# Memory System
## What It Is
echo-agent's memory system has two core layers, each solving a different granularity of "remembering":
| **Short-term** | `Checkpointer` | Voice recorder | Resume interrupted threads across process restarts |
| **Long-term** | `Store` | Notebook | Retain domain knowledge and user preferences across sessions |
This design directly mirrors LangGraph's two-tier architecture: `Checkpointer` (short-term) and `Store` (long-term).
---
## Short-term Memory: Checkpointer
### Problem It Solves
An LLM's context window vanishes after each request ends. Without a Checkpointer, a long task interrupted halfway requires starting over, and a user wanting to continue yesterday's conversation must repeat themselves.
The Checkpointer automatically saves the runtime thread state at the end of each conversation turn.
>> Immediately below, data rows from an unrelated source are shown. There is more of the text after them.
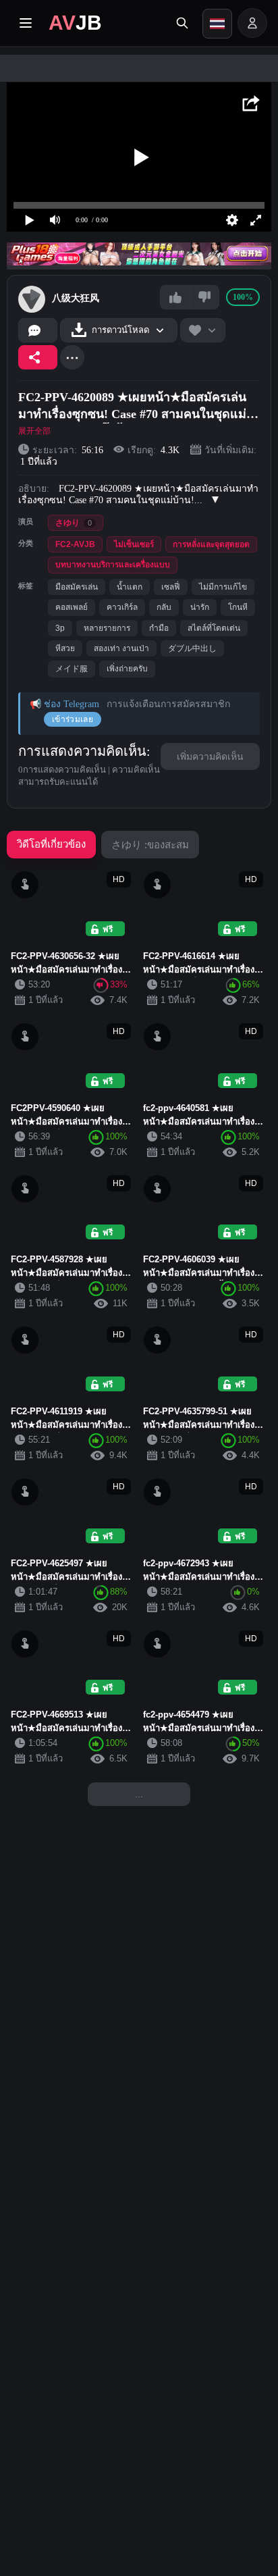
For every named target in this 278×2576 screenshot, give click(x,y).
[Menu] (25, 23)
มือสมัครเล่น (76, 587)
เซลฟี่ (170, 587)
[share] (37, 357)
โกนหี (238, 607)
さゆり (73, 522)
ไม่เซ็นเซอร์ (134, 544)
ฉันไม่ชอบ (204, 297)
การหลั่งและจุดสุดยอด (211, 544)
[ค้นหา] (182, 23)
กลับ (164, 607)
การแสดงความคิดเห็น (82, 751)
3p (60, 628)
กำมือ (159, 628)
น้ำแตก (129, 587)
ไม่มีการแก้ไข (223, 587)
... (139, 1793)
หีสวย (65, 648)
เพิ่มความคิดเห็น (210, 756)
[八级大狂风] (31, 299)
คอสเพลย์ (71, 607)
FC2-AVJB (75, 544)
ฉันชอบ (175, 297)
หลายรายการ (107, 628)
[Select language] (217, 23)
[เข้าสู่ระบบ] (252, 23)
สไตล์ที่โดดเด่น (214, 628)
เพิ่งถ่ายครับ (127, 668)
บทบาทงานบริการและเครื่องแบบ (112, 564)
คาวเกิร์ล (122, 607)
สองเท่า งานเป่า (121, 648)
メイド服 (71, 668)
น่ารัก (199, 607)
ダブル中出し (192, 648)
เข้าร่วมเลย (72, 719)
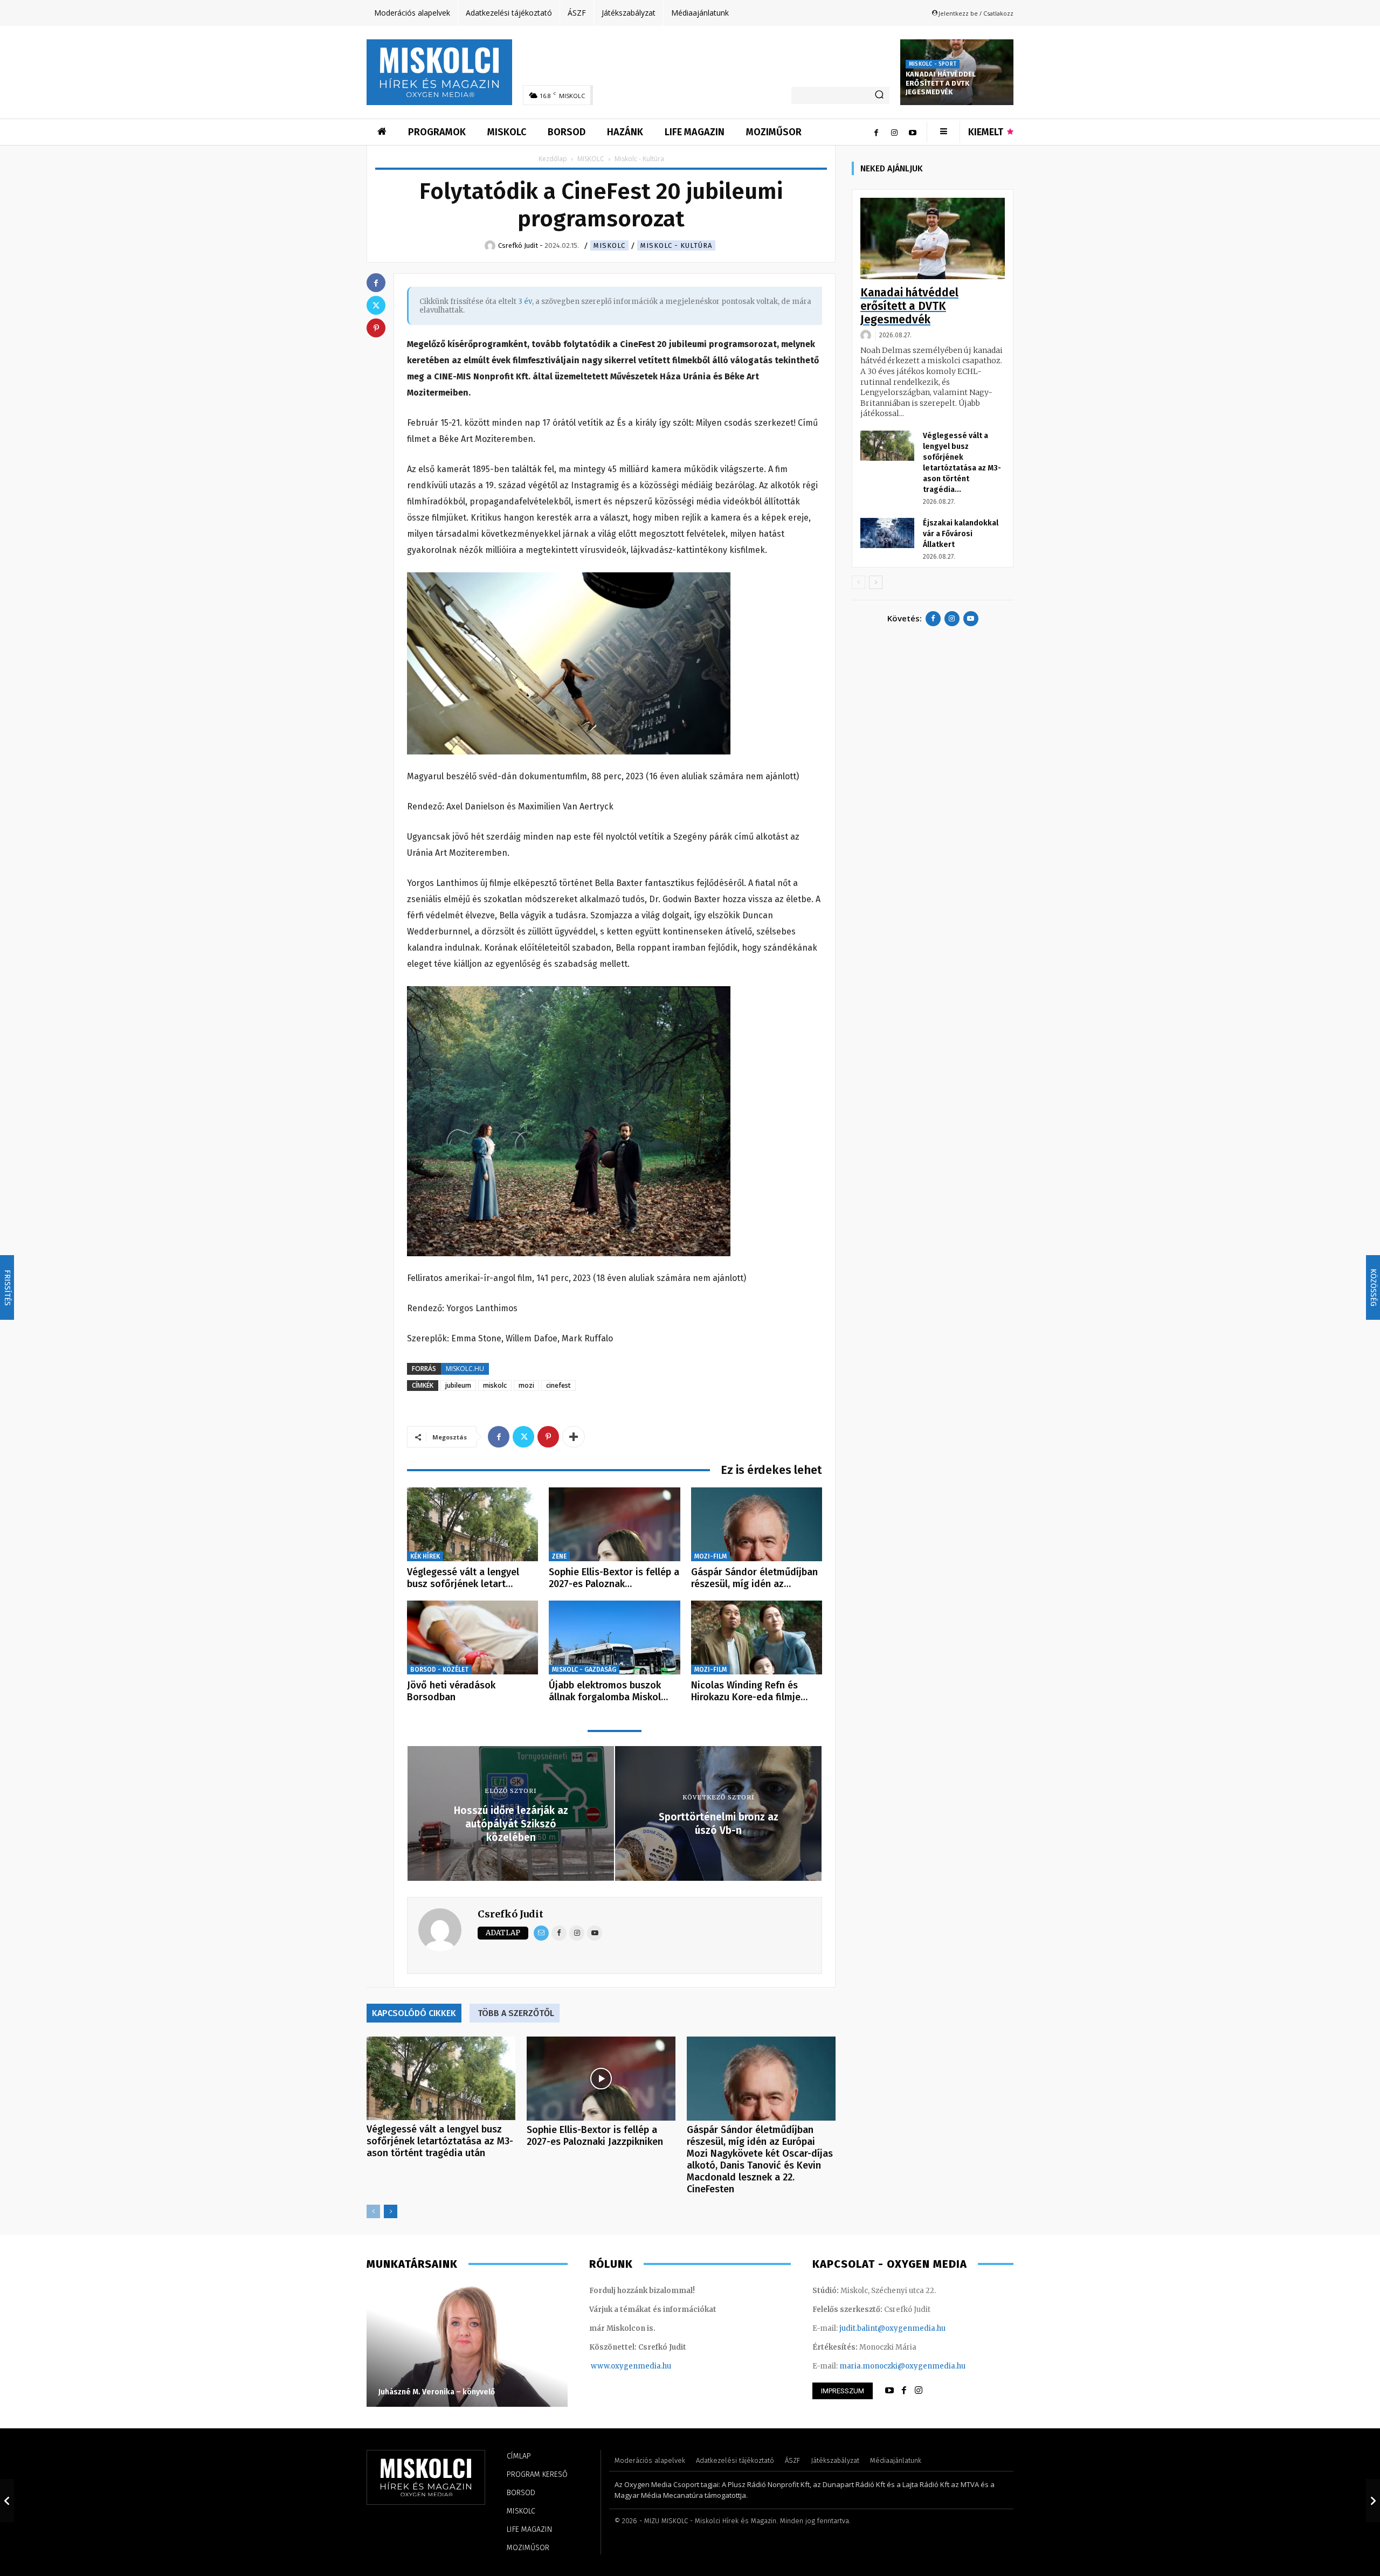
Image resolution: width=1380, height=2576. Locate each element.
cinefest (558, 1385)
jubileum (458, 1385)
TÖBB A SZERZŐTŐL (516, 2013)
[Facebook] (876, 132)
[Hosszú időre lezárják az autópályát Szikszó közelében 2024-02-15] (7, 2500)
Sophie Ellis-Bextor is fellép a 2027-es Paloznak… (614, 1578)
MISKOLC (590, 158)
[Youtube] (912, 132)
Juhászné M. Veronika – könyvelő (436, 2392)
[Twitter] (523, 1437)
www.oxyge (612, 2366)
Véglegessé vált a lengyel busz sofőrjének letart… (463, 1578)
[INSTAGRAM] (918, 2390)
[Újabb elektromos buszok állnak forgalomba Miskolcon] (614, 1637)
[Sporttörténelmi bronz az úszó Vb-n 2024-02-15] (1373, 2500)
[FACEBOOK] (904, 2390)
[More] (573, 1437)
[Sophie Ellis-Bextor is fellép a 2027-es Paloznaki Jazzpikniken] (614, 1524)
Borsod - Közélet (439, 1669)
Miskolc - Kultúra (676, 245)
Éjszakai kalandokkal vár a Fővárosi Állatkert (960, 533)
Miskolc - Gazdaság (584, 1669)
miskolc (495, 1385)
The next time an Agent is launched with the same `session_id`, it automatically restores the previous context — providing **thread continuity**.
### How It Works
```
session_id: "user-123-chat-5"
│
▼
checkpoints.json:
{
"user-123-chat-5": {
"session_id": "user-123-chat-5",
"messages": [
{ "role": "system", "content": "You are an assistant" },
{ "role": "user", "content": "Write me a poem" },
{ "role": "assistant", "content": "..." },
{ "role": "user", "content": "Make it a haiku" }
]
}
}
```
### Usage
```rust
use echo_agent::prelude::*;
// Option 1: Auto-managed via AgentConfig (recommended)
let config = AgentConfig::new("qwen3-max", "assistant", "You are an assistant")
.session_id("user-alice-thread-1") // thread ID for Checkpointer restore
.conversation_id("conv-alice-2026-001") // optional: transcript/history projection ID
.checkpointer_path("./checkpoints.json"); // persistence file path
let mut agent = ReactAgent::new(config);
// First run: saves session history to file
// Subsequent runs (same session_id): automatically restores previous thread state
let _ = agent.execute("Hello").await?;
// Option 2: Direct Checkpointer API (for auditing, cross-agent reads, etc.)
let cp = FileCheckpointer::new("./checkpoints.json")?;
if let Some(checkpoint) = cp.get("user-alice-session-1").await? {
println!("Message count: {}", checkpoint.messages.len());
}
let sessions = cp.list_sessions().await?;
println!("All sessions: {:?}", sessions);
cp.delete_session("user-alice-session-1").await?;
```
---
## Long-term Memory: Store
### Problem It Solves
The Checkpointer saves the runtime thread state (message stream + execution continuity), but many pieces of information shouldn't be stored as raw conversation state — they need to persist in a structured way:
- User preferences ("prefers classical music")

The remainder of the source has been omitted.